22
May
2011
Posted by
Cyndi
I should be feeling like this right now . . .
Instead I feel like I'm here . . .
I don't know how to explain it, maybe it's the herbs maybe it's just me but my life (work, personal, everything) is such a mess right now but I feel fine. I've finally realized most things are out of my control and I can't keep wasting my time worrying about things.
I've been forever a control freak, and probably will be forever but one thing IF has taught me is to start letting go. In doing so I have found a new sense of freedom something I hadn't ever experienced before.
My life was always so planned out, go to school, meet the perfect guy, go to college, graduate, get married, get a master's degree and so on. This was my first road block, the first thing I couldn't control . . . my own body.
If anything maybe this is all happening for a reason, I'm learning an important lesson of life of just being fine, letting things be. I am by no means giving up my goals or plans I have for the future but I'm trying hard to live in the now and just be happy. Dealing with IF is probably one of the hardest things I have ever dealt with and am dealing with. In all of this I'm just now fine.
For the longest I tried to understand why this was happening to me, to us but there is no answer. Coming to that realization has in a sense set me free. I'm in uncharted territory but you know what . . . it feels good.
In keeping positive things have just been flowing with me among all this hecticness. It's almost like I'm in the eye of the storm. Being able to feel this way among chaos has been pretty empowering for me. I have found a new sense of strength.
The herbs, vitamins and acupuncture are great, and I'm starting to think that they are the influence of this sudden clarity I have. My cycle is back on track from what I can tell with the opks, which made me really happy. Being off track last month really threw me for a loop and I wasn't expecting to recover so soon. Usually when I'm off track it lasts several months.
I still can't believe I have been able to drop the coffee. I really didn't think I was going to be able to do it. I'm a huge coffee person, not only did I need it, I loved it! I'm in disbelief but it sure does feel good to not be controlled by a cup of joe. I was never a happy person in the morning without it.
I hope this positive track stays a while for me . . . I like it. :-)
Category:
9
comments
9 comments:
Hi and thanks for visiting my blog! It is so nice to find others to go on this journey with! After reading a bit through your story, I am so intrigued by your choice to do Chinese medicine. I will be very curious how it goes. I am more or less in the same place, although at this point we are going all out with a medicated Clomid cycle. I am beyond nervous about what this will mean for me emotionally, just because there really is no break. You're always having blood tests or dr. appointments, giving shots, or taking meds. It sounds like a lot and I hope I can find some inner calm throughout the whole process. Glad you have found yours! If you have any advice on how to stay calm, I'd love some! So excited to be part of your journey!
Happy ICLW!
Stopping by from ICLW. It's great you are able to stay positive throughout this process. I've recently realized it's out of my control also and am "letting go." I look forward to following your journey!

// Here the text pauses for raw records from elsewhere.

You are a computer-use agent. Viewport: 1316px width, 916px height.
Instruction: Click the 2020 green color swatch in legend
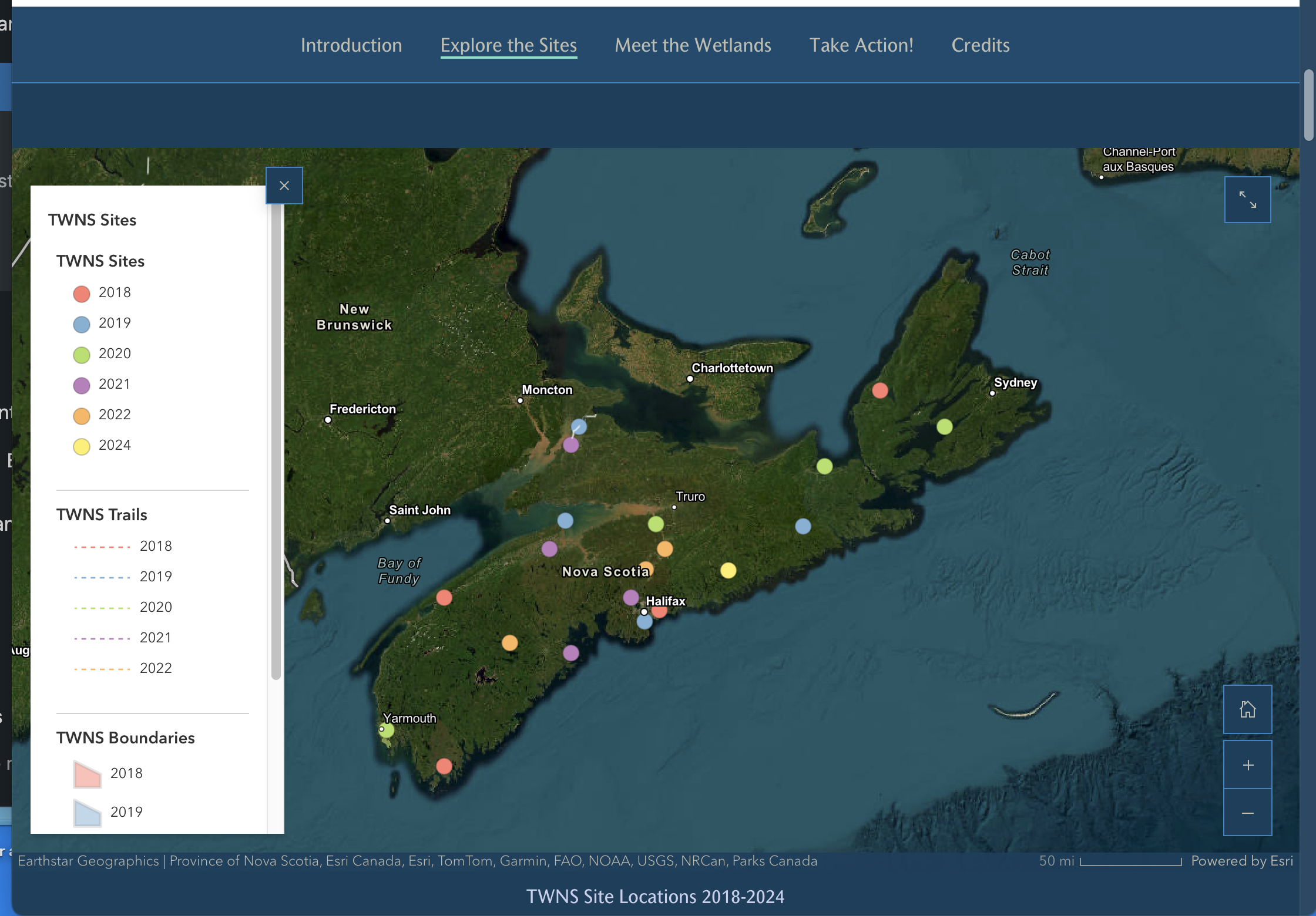point(82,354)
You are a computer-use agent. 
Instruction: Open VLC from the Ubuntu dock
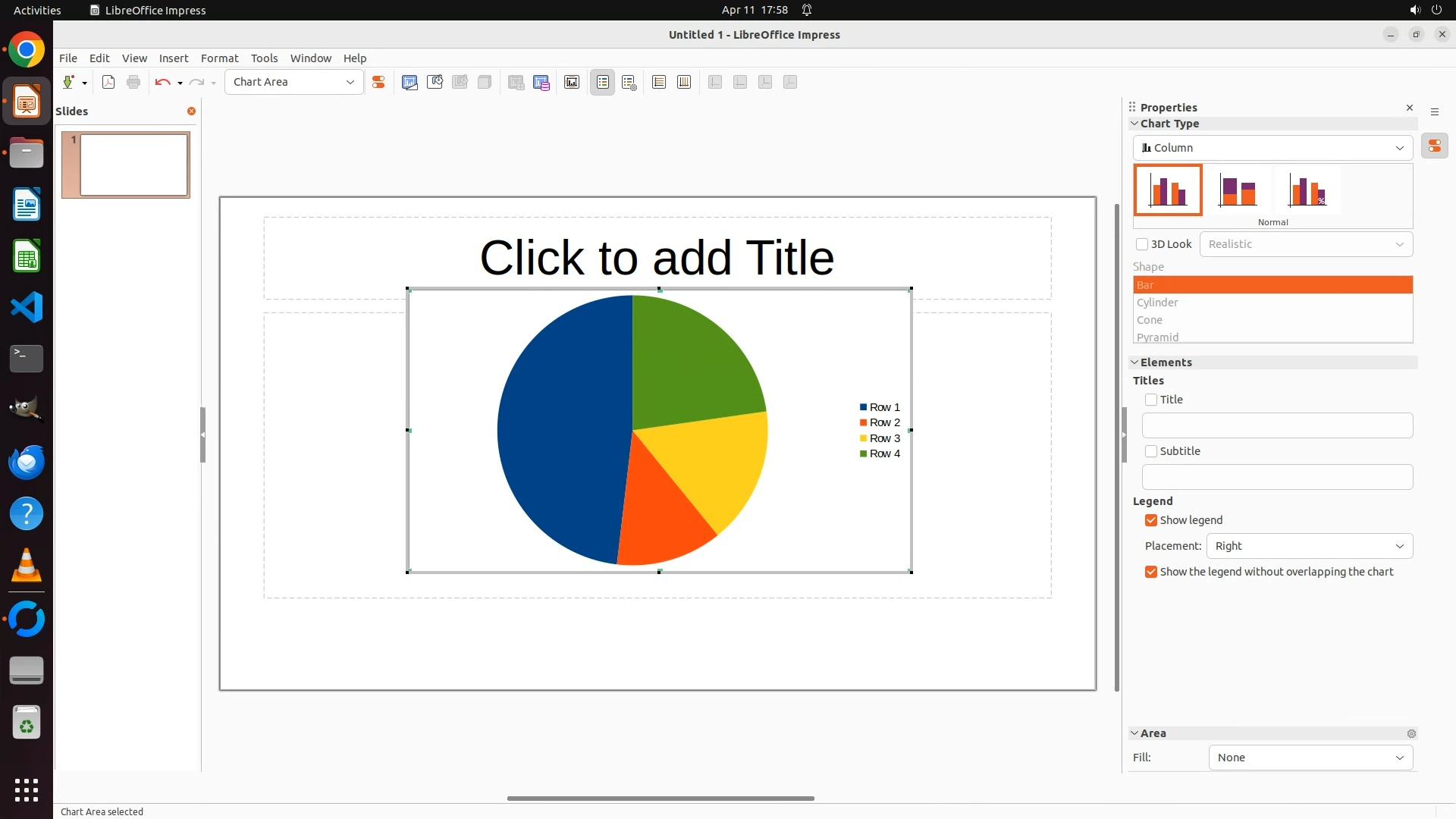tap(27, 565)
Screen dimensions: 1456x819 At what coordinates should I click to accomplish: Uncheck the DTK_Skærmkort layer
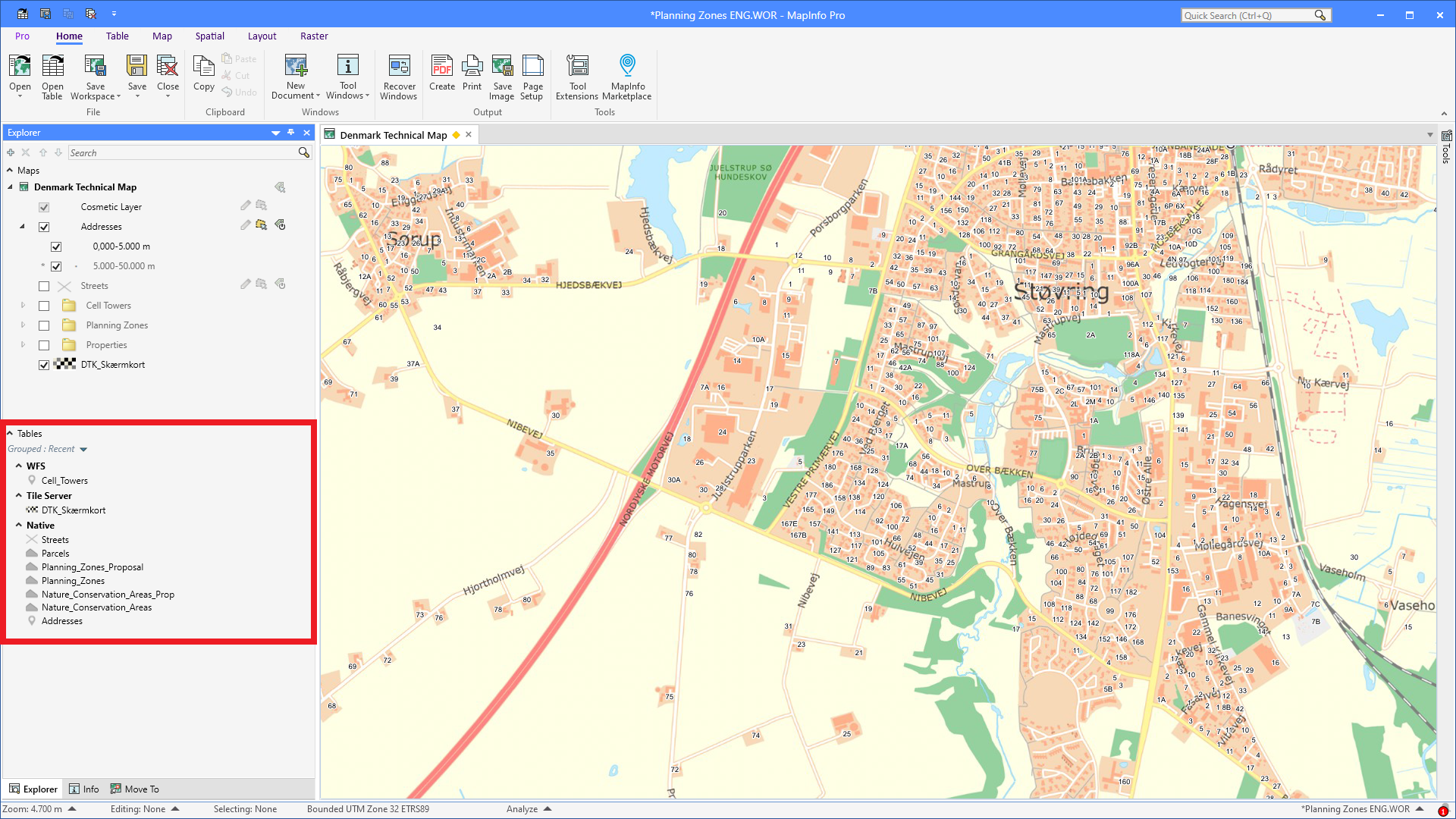pyautogui.click(x=44, y=365)
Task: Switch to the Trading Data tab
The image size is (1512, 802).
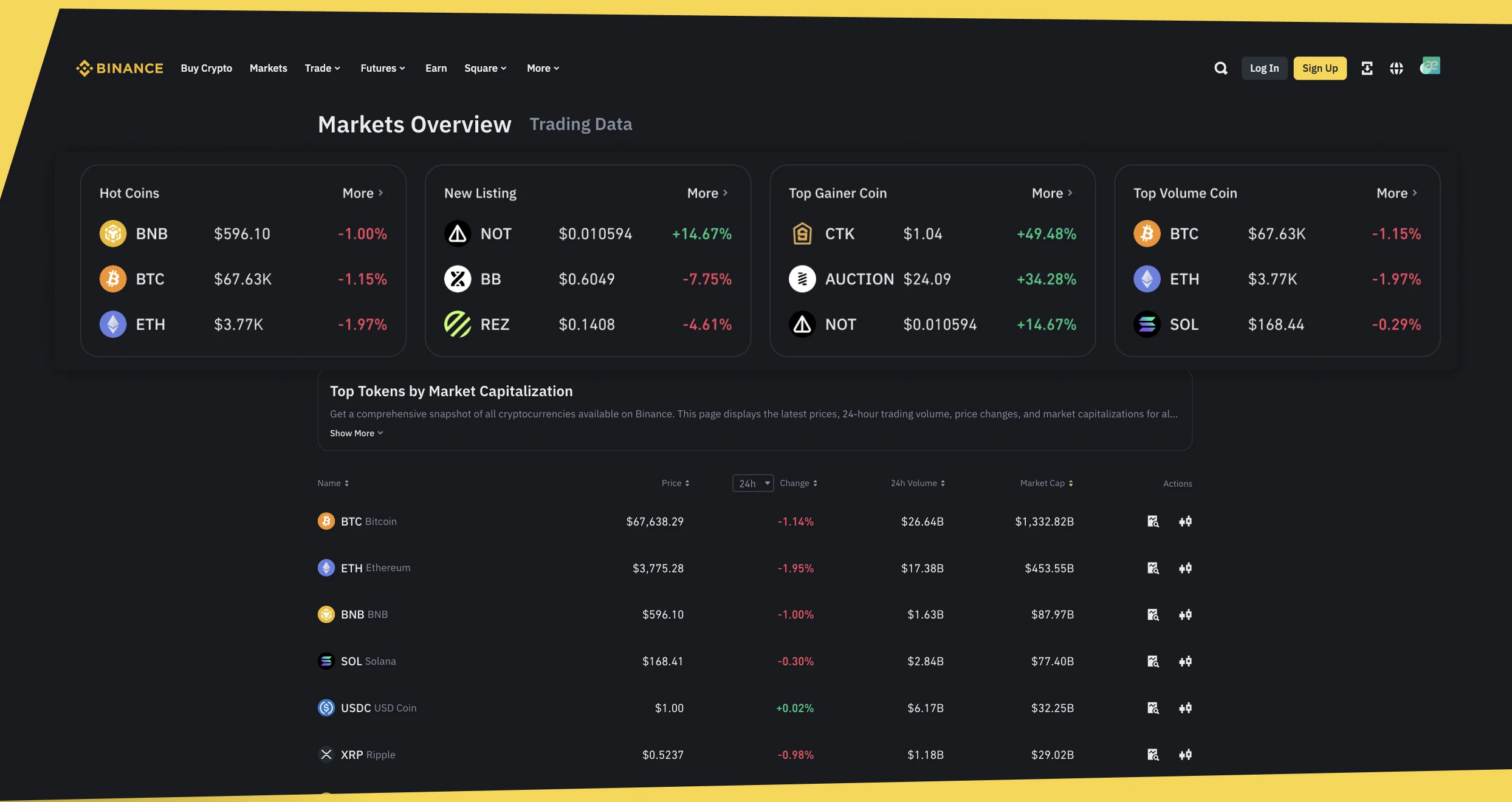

Hi from ICLW! Wow! I am amazed at your attitude! Keep up the great way of thinking! I have just recently started acupunture and it is amazingly helpful!
Wow, love the attitude! I'm very impressed that you are able to let go and not worry about everything. I find the opposite: the more control I lose with my body, the more I control the things I can. And that's not always a good thing! Keep posting positive things, maybe it will rub off on me!
Hi from ICLW! Your attitude towards everything is great! So much of this is out of our control so you just have to go with it sometimes. I hope everything goes well for you!
Thanks everyone. It has taken me a while to get here. Some days are good and some days are just bad, but again letting go has been nice.
I'm very hopeful about this process and hope it works!
Reading Bean Dreams' post about the five steps of grief made me really reflect about what's going on. I didn't know it when it was happening but I was grieving. I've come to the acceptance stage with choosing the decision to pursue herbs and acupuncture. If this doesn't work I know I'll start the process all over again.
Bean Dreams I was also going to do clomid but I was going to do it with my OB and she wasn't going to monitor me. I didn't feel good about that at all. I figure if this does not work in six months my plan B is to finally be referred to an RE (I have an HMO with 50% infertility coverage so I have to get a referral) and then maybe try clomid but monitored.
I hope I don't have to go that route.
Hi from ICLW.. Love your blog and wishing you all the best.. I will be following you to see your progress!!
ICLW #23
Hello...I absolutley love your blog and I've just awarded you a Versatile Blogger Award :) Follow the link below and spread the love to other blogs you love :)
http://tryingtoconceiveour1st.blogspot.com/2011/05/versatile-blog.html
best of luck for this cycle!!!! so glad you love the acupuncture.... it has made me feel so much better as well!